• _Records for the task_:

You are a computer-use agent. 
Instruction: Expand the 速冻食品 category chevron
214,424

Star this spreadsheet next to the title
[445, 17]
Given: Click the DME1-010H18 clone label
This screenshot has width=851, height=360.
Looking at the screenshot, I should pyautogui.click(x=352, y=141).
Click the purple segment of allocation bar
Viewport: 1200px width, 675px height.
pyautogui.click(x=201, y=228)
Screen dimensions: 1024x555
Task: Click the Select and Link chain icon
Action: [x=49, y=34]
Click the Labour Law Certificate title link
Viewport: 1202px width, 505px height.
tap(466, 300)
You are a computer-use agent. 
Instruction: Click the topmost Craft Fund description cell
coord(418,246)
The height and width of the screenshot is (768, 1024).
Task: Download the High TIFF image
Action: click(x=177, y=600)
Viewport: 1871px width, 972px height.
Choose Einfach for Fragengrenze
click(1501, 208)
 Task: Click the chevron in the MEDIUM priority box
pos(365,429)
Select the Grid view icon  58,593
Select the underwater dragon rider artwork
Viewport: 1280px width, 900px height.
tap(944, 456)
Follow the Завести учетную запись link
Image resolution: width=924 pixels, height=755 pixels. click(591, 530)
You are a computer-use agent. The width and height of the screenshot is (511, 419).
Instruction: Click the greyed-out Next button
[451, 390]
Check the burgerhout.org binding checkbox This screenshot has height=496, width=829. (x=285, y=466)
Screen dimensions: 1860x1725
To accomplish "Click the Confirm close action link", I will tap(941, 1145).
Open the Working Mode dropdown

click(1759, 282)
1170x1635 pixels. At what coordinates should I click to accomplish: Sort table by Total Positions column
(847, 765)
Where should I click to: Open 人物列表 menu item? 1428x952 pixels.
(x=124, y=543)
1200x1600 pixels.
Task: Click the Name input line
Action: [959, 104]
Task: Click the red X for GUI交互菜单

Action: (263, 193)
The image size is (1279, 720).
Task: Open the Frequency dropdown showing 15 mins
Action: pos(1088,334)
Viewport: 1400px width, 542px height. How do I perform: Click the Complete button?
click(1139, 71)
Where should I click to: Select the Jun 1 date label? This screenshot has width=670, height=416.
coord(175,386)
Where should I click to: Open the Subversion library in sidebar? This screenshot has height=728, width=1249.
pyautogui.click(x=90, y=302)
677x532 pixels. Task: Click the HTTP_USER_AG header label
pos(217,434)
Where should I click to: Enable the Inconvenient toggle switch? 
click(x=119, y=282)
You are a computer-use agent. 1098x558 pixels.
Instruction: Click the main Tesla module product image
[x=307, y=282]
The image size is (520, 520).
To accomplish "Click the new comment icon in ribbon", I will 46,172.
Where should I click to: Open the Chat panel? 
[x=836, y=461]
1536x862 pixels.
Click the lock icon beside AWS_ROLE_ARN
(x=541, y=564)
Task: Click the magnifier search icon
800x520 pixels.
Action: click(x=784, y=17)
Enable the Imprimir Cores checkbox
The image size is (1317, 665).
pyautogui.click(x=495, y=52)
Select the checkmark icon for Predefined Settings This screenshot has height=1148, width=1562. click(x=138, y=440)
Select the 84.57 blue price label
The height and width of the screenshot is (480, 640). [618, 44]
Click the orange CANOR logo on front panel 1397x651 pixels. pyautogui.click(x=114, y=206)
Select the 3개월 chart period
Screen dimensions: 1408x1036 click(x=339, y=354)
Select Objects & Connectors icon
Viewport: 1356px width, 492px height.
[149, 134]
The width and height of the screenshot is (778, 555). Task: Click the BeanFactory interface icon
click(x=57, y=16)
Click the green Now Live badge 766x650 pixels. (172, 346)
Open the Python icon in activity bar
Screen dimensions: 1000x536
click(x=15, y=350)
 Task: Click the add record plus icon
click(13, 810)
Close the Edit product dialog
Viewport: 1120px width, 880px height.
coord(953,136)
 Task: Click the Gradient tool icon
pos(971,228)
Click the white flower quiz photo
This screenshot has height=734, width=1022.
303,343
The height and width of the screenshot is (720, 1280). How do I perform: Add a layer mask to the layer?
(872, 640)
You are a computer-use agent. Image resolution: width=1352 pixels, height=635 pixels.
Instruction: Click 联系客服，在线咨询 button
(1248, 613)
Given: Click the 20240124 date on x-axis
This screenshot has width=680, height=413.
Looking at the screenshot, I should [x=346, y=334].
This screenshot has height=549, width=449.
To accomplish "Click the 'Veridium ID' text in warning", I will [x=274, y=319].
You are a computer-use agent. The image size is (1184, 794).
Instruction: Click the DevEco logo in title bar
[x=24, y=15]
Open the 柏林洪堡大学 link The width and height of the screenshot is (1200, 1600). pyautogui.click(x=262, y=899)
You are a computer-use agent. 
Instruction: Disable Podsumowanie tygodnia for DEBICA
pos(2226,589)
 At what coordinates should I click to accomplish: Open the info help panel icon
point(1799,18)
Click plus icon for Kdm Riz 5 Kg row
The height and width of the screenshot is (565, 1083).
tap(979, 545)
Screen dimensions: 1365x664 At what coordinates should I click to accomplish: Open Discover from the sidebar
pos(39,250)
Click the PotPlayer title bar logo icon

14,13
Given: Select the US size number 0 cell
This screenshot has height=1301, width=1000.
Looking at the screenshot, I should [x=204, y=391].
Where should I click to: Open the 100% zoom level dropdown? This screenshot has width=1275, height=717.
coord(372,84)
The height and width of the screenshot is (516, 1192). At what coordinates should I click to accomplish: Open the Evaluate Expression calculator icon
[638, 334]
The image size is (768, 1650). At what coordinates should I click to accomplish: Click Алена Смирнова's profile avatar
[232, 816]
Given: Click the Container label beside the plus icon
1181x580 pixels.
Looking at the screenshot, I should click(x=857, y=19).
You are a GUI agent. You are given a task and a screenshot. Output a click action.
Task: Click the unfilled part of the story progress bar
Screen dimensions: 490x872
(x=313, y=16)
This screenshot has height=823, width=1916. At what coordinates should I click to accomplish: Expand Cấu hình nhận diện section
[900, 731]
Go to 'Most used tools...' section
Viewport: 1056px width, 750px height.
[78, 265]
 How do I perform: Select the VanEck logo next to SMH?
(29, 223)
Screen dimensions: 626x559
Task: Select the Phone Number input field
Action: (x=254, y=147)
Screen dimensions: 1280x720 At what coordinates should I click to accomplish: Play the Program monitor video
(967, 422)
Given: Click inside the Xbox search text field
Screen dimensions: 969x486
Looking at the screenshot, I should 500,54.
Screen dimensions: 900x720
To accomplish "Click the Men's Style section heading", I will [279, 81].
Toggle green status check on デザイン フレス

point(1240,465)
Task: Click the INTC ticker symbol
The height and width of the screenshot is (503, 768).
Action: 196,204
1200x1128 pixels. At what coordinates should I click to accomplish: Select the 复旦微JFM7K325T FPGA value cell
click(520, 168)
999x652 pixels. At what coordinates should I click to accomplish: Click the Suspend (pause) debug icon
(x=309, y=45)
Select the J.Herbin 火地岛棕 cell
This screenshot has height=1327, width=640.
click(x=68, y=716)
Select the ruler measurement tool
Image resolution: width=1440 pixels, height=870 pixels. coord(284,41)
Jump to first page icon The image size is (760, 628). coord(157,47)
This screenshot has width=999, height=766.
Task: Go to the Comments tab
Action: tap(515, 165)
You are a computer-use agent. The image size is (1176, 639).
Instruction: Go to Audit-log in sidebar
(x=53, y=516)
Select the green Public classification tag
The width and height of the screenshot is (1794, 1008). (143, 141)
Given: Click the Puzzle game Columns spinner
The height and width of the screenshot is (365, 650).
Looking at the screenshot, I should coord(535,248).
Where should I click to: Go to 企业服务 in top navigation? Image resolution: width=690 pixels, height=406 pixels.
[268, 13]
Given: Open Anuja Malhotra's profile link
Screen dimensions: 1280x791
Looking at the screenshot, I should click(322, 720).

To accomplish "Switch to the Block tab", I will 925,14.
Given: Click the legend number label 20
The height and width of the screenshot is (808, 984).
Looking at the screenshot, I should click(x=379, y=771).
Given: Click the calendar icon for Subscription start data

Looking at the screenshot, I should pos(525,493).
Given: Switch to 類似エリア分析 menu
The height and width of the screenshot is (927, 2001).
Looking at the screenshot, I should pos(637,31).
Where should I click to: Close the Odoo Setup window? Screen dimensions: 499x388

• _Required work_:
Set down again, word for word, the stretch of records from the line with "Task: Click the unfilled" to the line with "Go to 'Most used tools...' section", both of those lines included.

• _Problem solution_:
Task: Click the unfilled part of the story progress bar
Screen dimensions: 490x872
(x=313, y=16)
This screenshot has height=823, width=1916. At what coordinates should I click to accomplish: Expand Cấu hình nhận diện section
[900, 731]
Go to 'Most used tools...' section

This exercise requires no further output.